Sometimes you have to wonder how the U.S. Senate gets anything done.
In yet another Senate example of politics thwarting majority rule, Republican Senator Richard Shelby, Chairman of the Senate Banking Committee, has stymied the job-creating Export-Import Bank.
[Among many other examples of antiquated Senate rules: “limbo” status for many dozens of judicial, executive branch and ambassadorial nominations. Not to mention the disgraceful refusal to even consider the Supreme Court nomination of Justice Merrick Garland that has led to the Court punting back four critical issues to lower courts.
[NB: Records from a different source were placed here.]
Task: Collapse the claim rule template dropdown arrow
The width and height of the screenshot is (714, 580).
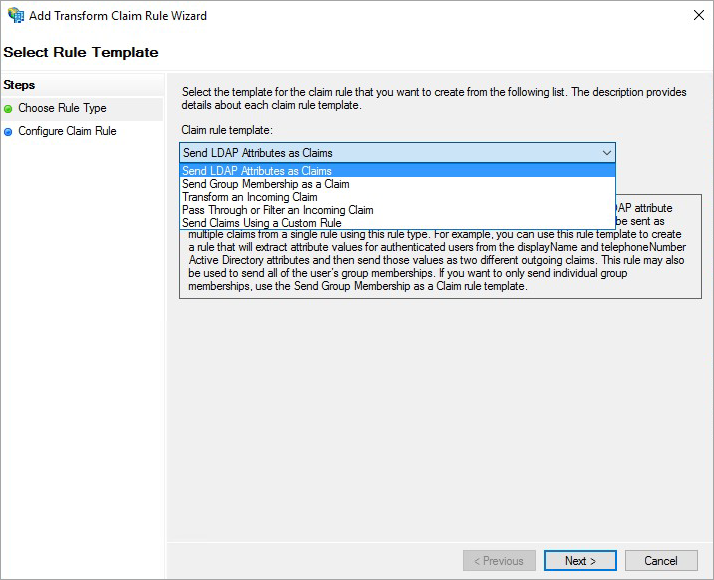Action: (607, 153)
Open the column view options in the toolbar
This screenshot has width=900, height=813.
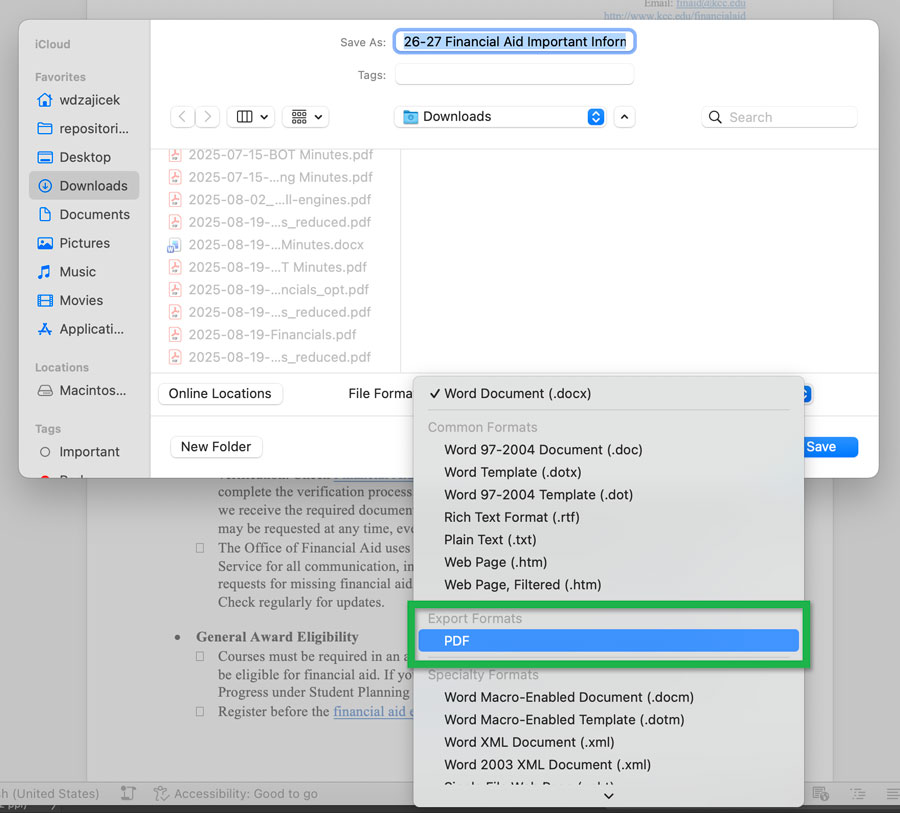click(x=250, y=116)

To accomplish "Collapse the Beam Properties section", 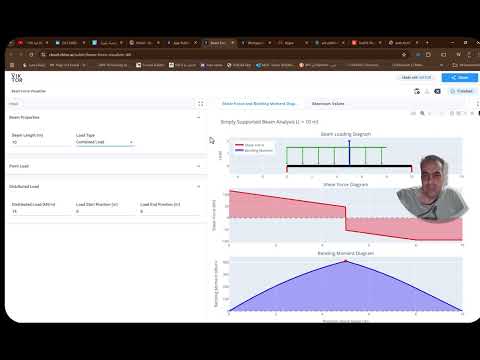I will click(198, 117).
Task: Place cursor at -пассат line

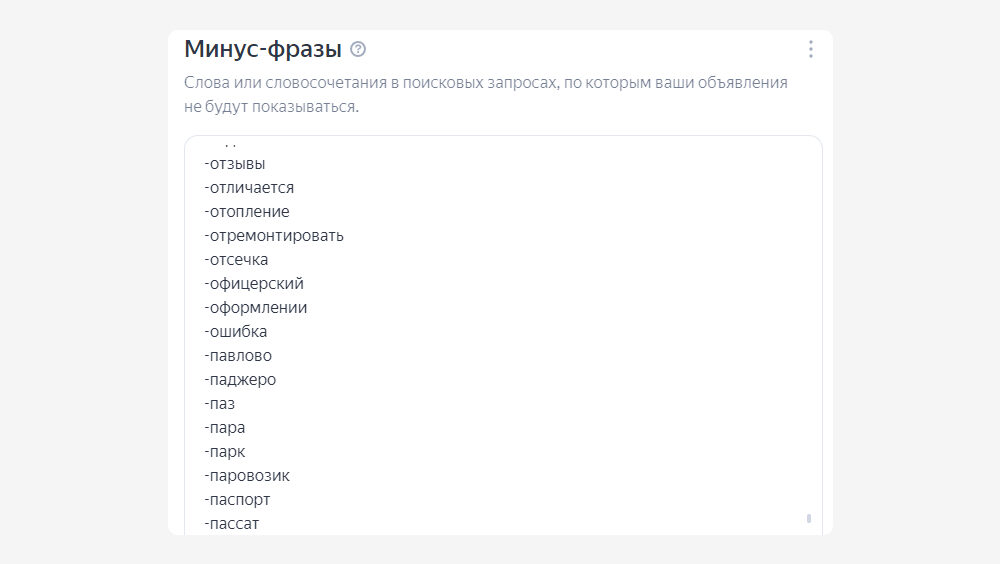Action: (232, 524)
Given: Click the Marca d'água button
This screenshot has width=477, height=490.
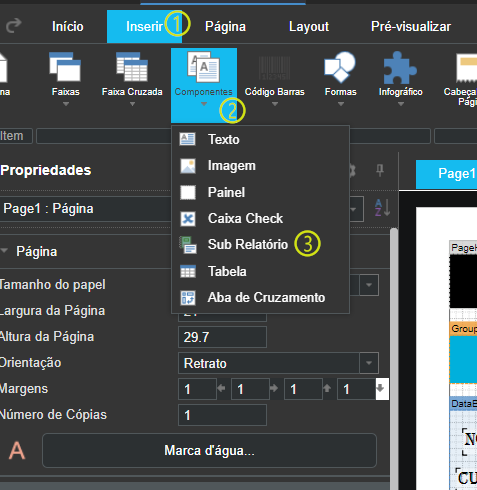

And, to be fair, Democrats have been known to use similar Senate tactics.]
In the Export-Import Bank case, Mr. Shelby, covering the right flank in his recent primary victory, has stymied the bank’s ability to support major export deals by delaying his committee’s vote on a candidate for the bank’s board, J. Mark McWatters. That action (actually in-action) represents something more fundamental — the ascendance of conservative populists in the Republican Party confronting the party’s traditional allies.
Example: A powerful business institution often allied with the Party strongly disagrees with the Shelby Stymie. The U.S. Chamber of Commerce has long been an Export-Import supporter. It recently stated: “We urge the Senate to move swiftly to consider this [McWatters] nominee. U.S. jobs rely on exports. The longer the delay in filling this position, the more U.S. companies face delays in securing sales … In fiscal year 2014, Ex-Im Bank provided financing or guarantees for $27.5 billion in U.S. exports, thereby supporting more than 164,00 jobs.”
Meanwhile, General Electric and Boeing are therefore shifting jobs abroad. John G. Rice, G.E. vice chairman in a New York Times interview: “It’s very troubling to me, and I think many others, that one person can hijack a process and keep the export credit agency from functioning in the United States when two-thirds of Congress support it.”